Au Nouveau-Brunswick, une loi de 1928 limite la quantité d’alcool qui peut être importée au Nouveau-Brunswick à une seule bouteille de vin ou de spiritueux, ou à 18 bouteilles de bière.
Ces restrictions sont au coeur de l’affaire Gérard Comeau. La Cour suprême du Canada devra se pencher sur la constitutionnalité de la loi provinciale le mois prochain.
«La décision aura probablement un impact sur la situation, mais je ne peux pas en dire plus», commente le ministre Melanson.
Lors de la rencontre, les ministres se sont également penchés sur les façons de permettre l’achat d’alcool en ligne d’un bout à l’autre du Canada.
«Nous savons que dans le monde d’aujourd’hui, les gens se procurent des biens et des services sur internet, souligne Roger Melanson. Le comité a étudié comment nous pouvons aller vers le cybercommerce et faciliter l’accès au marché pour la communauté d’affaires.»
Le gouvernement ontarien a proposé la création d’une plateforme en ligne qui permettrait un accès complet aux produits de partout au pays.
Actuellement, chaque province a son système de taxation et des frais s’imposent aux producteurs qui désirent se lancer dans d’autres juridictions.
«Le défi est que ces taxes rendent les produits moins compétitifs. C’est compliqué parce que ça implique des revenus pour les provinces et les territoires. On en discute, mais on ne peut pas garantir qu’on arrivera avec une solution», admet Brad Duguid.
«Nous avons fait plus de progrès que jamais auparavant sur ces questions. Nous avons l’opportunité de ne pas faire les mêmes erreurs que les Pères de la Confédération ont pu faire», ajoute-t-il.

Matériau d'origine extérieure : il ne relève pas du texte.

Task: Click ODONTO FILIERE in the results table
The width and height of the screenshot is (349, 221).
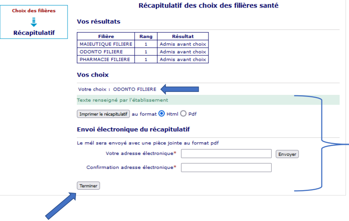Action: 106,52
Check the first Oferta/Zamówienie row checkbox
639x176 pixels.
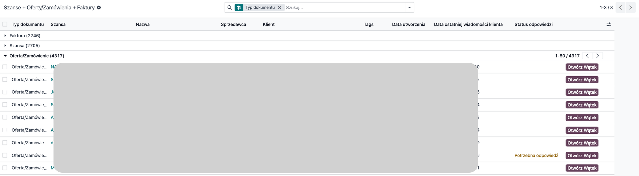click(x=5, y=67)
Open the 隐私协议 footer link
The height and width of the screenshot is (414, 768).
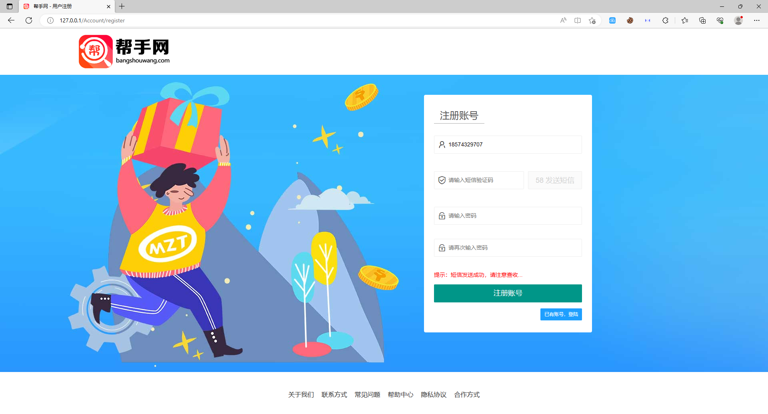click(x=434, y=395)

Certains gouvernements restent réticents à l’idée de fragiliser un monopole de vente qui rapporte plusieurs millions de dollars chaque année.

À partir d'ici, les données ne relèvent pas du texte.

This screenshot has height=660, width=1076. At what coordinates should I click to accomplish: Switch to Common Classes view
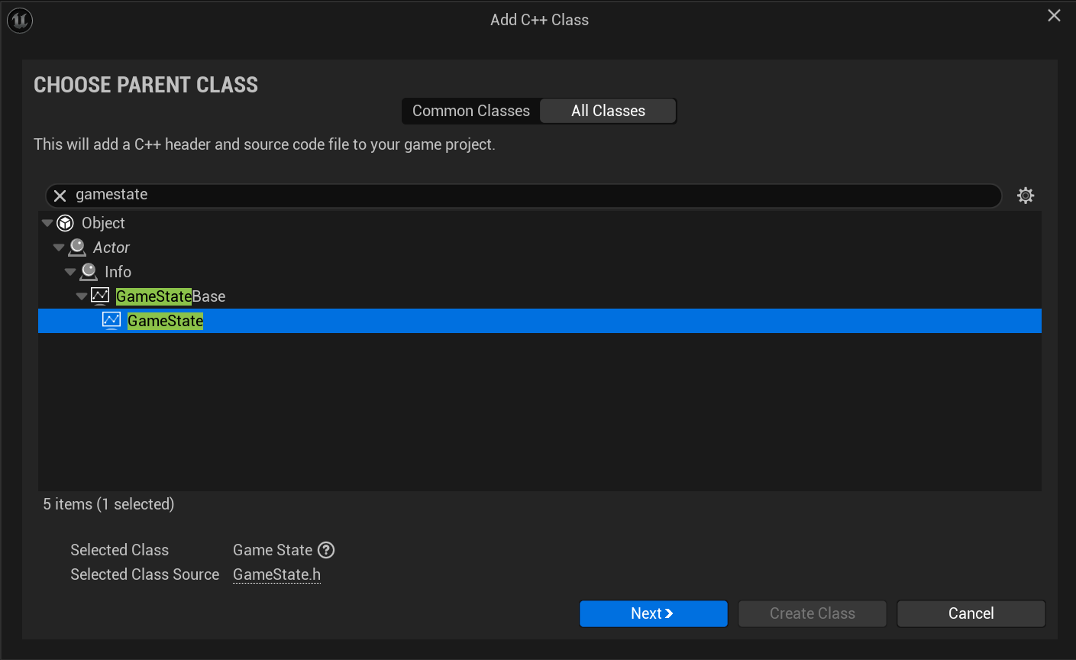click(x=471, y=111)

Lors du procès de Gérard Comeau en Cour provinciale, un haut dirigeant d’Alcool Nouveau-Brunswick avait expliqué que l’abolition des limites à l’importation d’alcool entraînerait des conséquences dévastatrices sur les revenus de la société de la Couronne.

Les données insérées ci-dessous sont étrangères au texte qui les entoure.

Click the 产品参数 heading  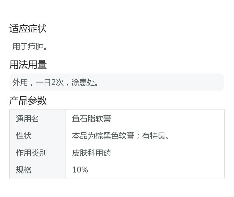[28, 101]
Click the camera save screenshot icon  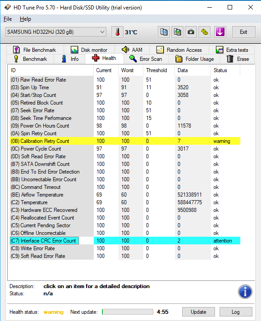click(191, 32)
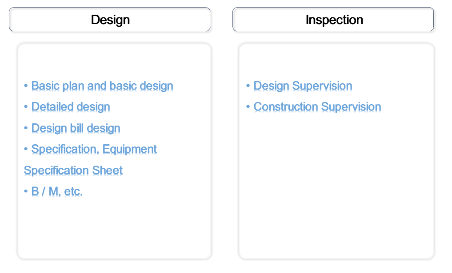Select the 'Specification Sheet' text line

coord(73,171)
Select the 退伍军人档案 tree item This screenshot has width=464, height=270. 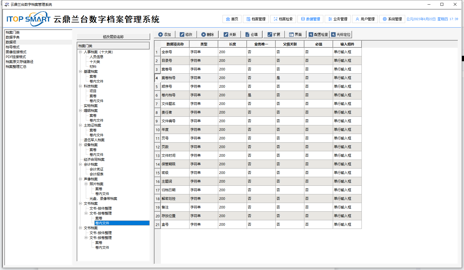[94, 140]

Roger Melanson explique que des études sont en cours pour évaluer les conséquences d’une réduction des barrières actuelles sur les finances de la province.
«Tous les provinces et territoires ont besoin des revenus générés par les ventes d’alcool, on ne le cache pas. Ceci dit, on veut aussi voir un meilleur accès et plus de libre échange entre les provinces. Il faut voir si on peut trouver un équilibre.»
«Nous allons encourager les juridictions à avoir un regard ouvert là-dessus, note le ministre du Développement économique de l’Ontario, Brad Duguid. L’accès en ligne est la façon la plus facile de s’assurer que les consommateurs puissent obtenir le produit de n’importe quelle province.»